Tuesday, December 9, 2008

Flaky pastry, cheese and crackers: Padilla 1968 Robusto

For the past two years I've been striving to describe the experience of smoking a cigar in the most visceral, subjective manner possible. But I've always failed, falling back on the staid solipsisms of professional cigar reviews a la Cigar Aficionado and a dozen web sites that pop up in Google.

Well, no more. I'm taking that Tom Wolfe leap and writing whatever the f^&*k comes into my head. Call it the new cigar journalism. Here goes:

After smoking the Padilla 1968 robusto on a crisp and breezy autumn afternoon, my overall impression of it was: Flaky pastry, cheese and crackers.
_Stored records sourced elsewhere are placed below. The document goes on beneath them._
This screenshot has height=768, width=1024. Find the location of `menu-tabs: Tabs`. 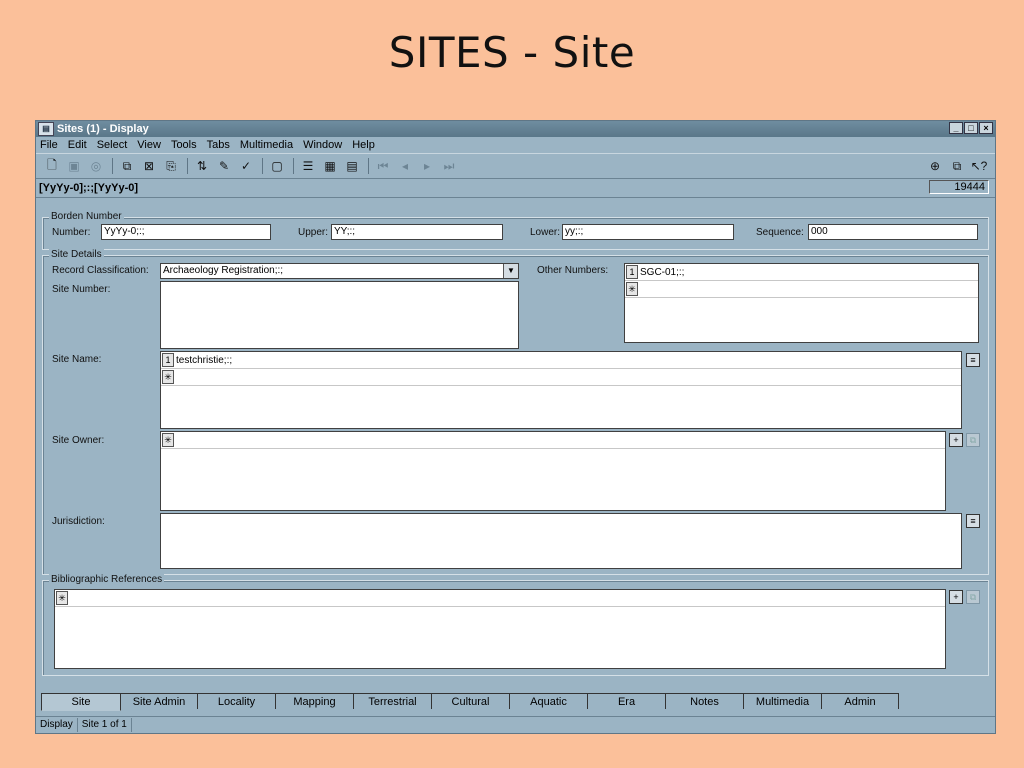

menu-tabs: Tabs is located at coordinates (218, 145).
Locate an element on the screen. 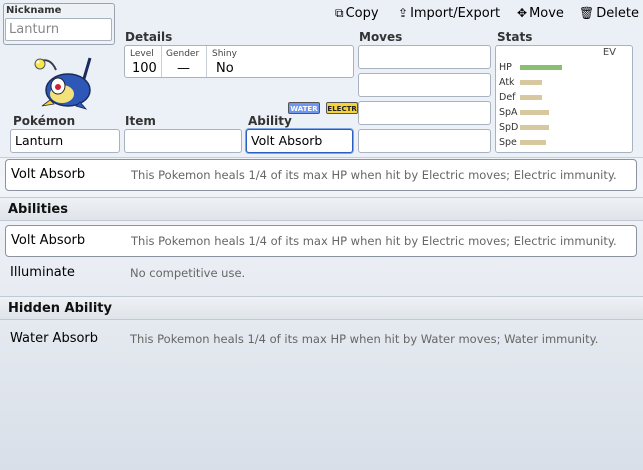 The height and width of the screenshot is (470, 643). ev-label: EV is located at coordinates (609, 52).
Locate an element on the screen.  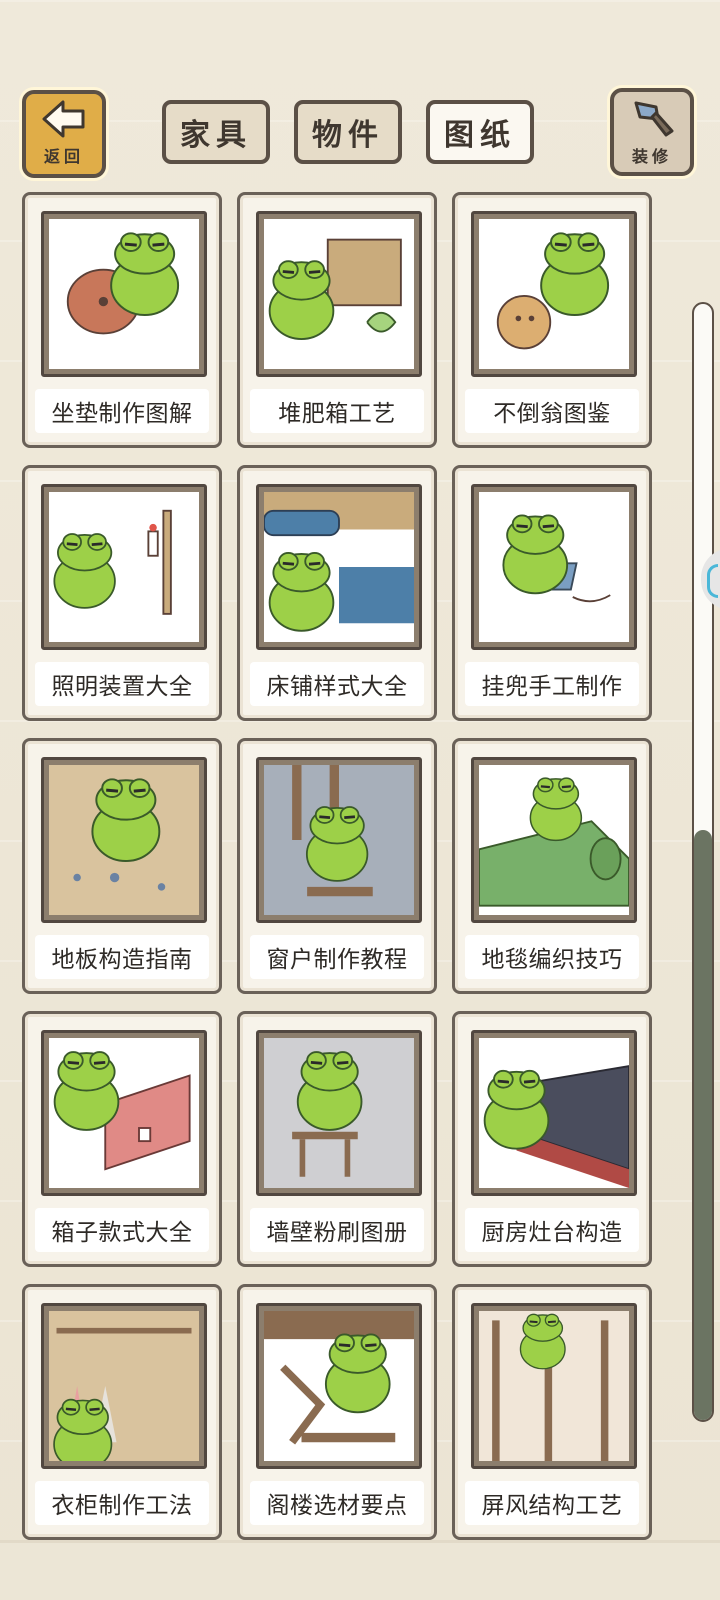
blueprint-label: 不倒翁图鉴 is located at coordinates (552, 411).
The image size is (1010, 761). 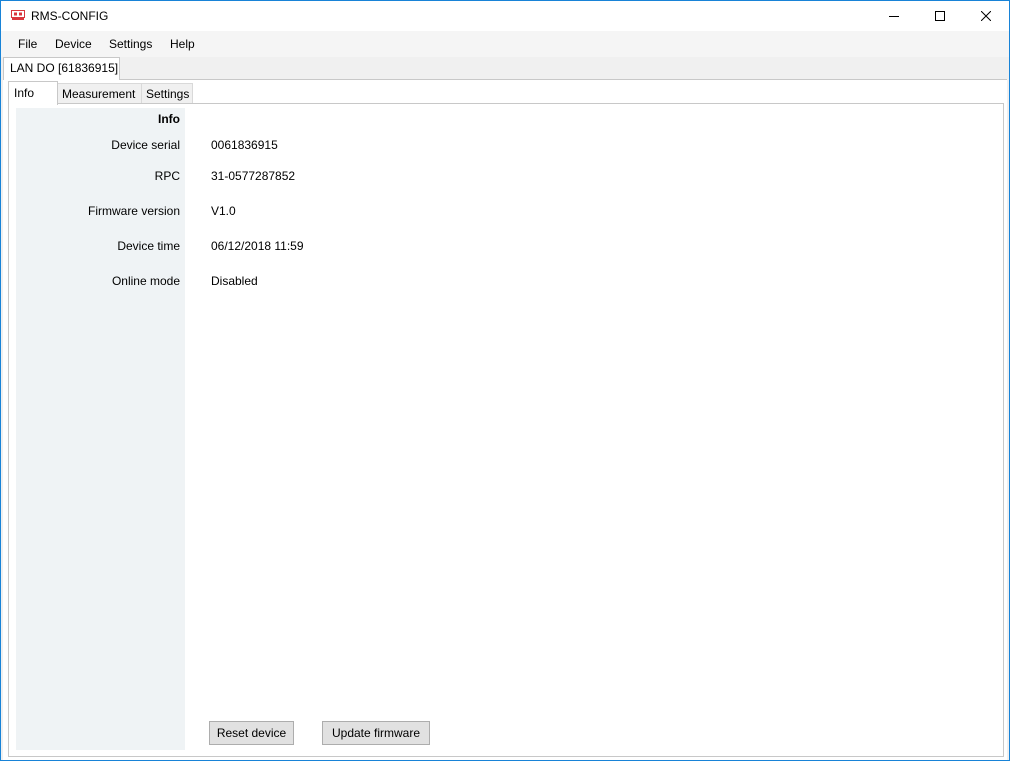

Read into that what you will. It's a Keruoac moment. It's a dada, ooh-ah signpost of wonder.

To put it in plain English: The Padilla 1968 robusto is a wonderful medium-bodied cigar. Flaky pastry, cheese and crackers. Warm nutty finger bowl of mouthy delight. Puff pastry in a powder keg, rocket to heaven on a slingshot budget, per cigarbid low 13-dollar crazy 5-pack win.

Similar to Rocky Patel Renaissance but better from the get-go.

Not the best cigar you will ever smoke, but worth it.